Transcribe the data below in full, exactly.

────────

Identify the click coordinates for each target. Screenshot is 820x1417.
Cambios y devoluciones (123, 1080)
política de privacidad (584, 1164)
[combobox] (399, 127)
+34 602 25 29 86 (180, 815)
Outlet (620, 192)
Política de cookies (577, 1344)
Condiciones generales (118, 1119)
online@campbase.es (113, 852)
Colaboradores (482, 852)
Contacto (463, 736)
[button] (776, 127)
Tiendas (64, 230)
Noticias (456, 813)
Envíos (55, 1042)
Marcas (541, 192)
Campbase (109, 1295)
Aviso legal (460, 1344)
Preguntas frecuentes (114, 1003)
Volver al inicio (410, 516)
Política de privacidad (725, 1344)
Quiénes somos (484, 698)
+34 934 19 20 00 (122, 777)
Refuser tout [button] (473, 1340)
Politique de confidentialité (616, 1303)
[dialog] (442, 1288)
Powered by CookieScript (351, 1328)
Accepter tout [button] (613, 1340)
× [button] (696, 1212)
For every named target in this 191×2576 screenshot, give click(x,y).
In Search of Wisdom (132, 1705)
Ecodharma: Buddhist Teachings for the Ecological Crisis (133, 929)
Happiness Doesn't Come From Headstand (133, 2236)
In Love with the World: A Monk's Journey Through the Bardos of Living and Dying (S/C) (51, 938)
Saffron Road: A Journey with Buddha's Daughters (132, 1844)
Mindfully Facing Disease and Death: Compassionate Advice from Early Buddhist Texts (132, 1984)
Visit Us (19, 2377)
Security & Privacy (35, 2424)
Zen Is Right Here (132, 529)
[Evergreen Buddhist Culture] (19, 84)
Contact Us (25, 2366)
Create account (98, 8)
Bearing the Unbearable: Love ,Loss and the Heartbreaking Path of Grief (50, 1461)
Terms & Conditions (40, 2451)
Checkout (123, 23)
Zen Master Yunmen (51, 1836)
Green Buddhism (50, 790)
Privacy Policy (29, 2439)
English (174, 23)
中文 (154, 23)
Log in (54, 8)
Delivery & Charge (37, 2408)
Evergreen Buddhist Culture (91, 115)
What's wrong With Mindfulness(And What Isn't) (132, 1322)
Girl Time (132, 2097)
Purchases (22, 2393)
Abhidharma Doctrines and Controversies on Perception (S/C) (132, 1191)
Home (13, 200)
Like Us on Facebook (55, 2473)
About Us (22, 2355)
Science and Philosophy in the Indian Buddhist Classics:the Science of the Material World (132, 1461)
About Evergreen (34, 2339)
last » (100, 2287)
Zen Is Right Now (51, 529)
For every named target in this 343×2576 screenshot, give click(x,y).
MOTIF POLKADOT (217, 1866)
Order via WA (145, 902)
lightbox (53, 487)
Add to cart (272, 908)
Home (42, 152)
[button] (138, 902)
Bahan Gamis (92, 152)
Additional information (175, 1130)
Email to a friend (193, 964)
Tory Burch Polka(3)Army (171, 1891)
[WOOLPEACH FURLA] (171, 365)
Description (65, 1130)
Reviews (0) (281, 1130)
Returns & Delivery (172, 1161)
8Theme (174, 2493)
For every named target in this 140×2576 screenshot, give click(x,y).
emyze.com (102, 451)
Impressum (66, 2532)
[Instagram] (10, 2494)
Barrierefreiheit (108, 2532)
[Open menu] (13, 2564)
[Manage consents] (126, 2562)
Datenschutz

────────

WRITTEN RESPONSE:
Identify the click coordinates for each target. Screenshot is 820x1417.
Cambios y devoluciones (123, 1080)
política de privacidad (584, 1164)
[combobox] (399, 127)
+34 602 25 29 86 (180, 815)
Outlet (620, 192)
Política de cookies (577, 1344)
Condiciones generales (118, 1119)
online@campbase.es (113, 852)
Colaboradores (482, 852)
Contacto (463, 736)
[button] (776, 127)
Tiendas (64, 230)
Noticias (456, 813)
Envíos (55, 1042)
Marcas (541, 192)
Campbase (109, 1295)
Aviso legal (460, 1344)
Preguntas frecuentes (114, 1003)
Volver al inicio (410, 516)
Política de privacidad (725, 1344)
Quiénes somos (484, 698)
+34 934 19 20 00 (122, 777)
Refuser tout [button] (473, 1340)
Politique de confidentialité (616, 1303)
[dialog] (442, 1288)
Powered by CookieScript (351, 1328)
Accepter tout [button] (613, 1340)
× [button] (696, 1212)
For every named target in this 191×2576 screenshot, give click(x,y).
In Search of Wisdom (132, 1705)
Ecodharma: Buddhist Teachings for the Ecological Crisis (133, 929)
Happiness Doesn't Come From Headstand (133, 2236)
In Love with the World: A Monk's Journey Through the Bardos of Living and Dying (S/C) (51, 938)
Saffron Road: A Journey with Buddha's Daughters (132, 1844)
Mindfully Facing Disease and Death: Compassionate Advice from Early Buddhist Texts (132, 1984)
Visit Us (19, 2377)
Security & Privacy (35, 2424)
Zen Is Right Here (132, 529)
[Evergreen Buddhist Culture] (19, 84)
Contact Us (25, 2366)
Create account (98, 8)
Bearing the Unbearable: Love ,Loss and the Heartbreaking Path of Grief (50, 1461)
Terms & Conditions (40, 2451)
Checkout (123, 23)
Zen Master Yunmen (51, 1836)
Green Buddhism (50, 790)
Privacy Policy (29, 2439)
English (174, 23)
中文 (154, 23)
Log in (54, 8)
Delivery & Charge (37, 2408)
Evergreen Buddhist Culture (91, 115)
What's wrong With Mindfulness(And What Isn't) (132, 1322)
Girl Time (132, 2097)
Purchases (22, 2393)
Abhidharma Doctrines and Controversies on Perception (S/C) (132, 1191)
Home (13, 200)
Like Us on Facebook (55, 2473)
About Us (22, 2355)
Science and Philosophy in the Indian Buddhist Classics:the Science of the Material World (132, 1461)
About Evergreen (34, 2339)
last » (100, 2287)
Zen Is Right Now (51, 529)
For every named target in this 343×2576 screenshot, give click(x,y).
MOTIF POLKADOT (217, 1866)
Order via WA (145, 902)
lightbox (53, 487)
Add to cart (272, 908)
Home (42, 152)
[button] (138, 902)
Bahan Gamis (92, 152)
Additional information (175, 1130)
Email to a friend (193, 964)
Tory Burch Polka(3)Army (171, 1891)
[WOOLPEACH FURLA] (171, 365)
Description (65, 1130)
Reviews (0) (281, 1130)
Returns & Delivery (172, 1161)
8Theme (174, 2493)
For every named target in this 140×2576 screenshot, give click(x,y).
emyze.com (102, 451)
Impressum (66, 2532)
[Instagram] (10, 2494)
Barrierefreiheit (108, 2532)
[Open menu] (13, 2564)
[Manage consents] (126, 2562)
Datenschutz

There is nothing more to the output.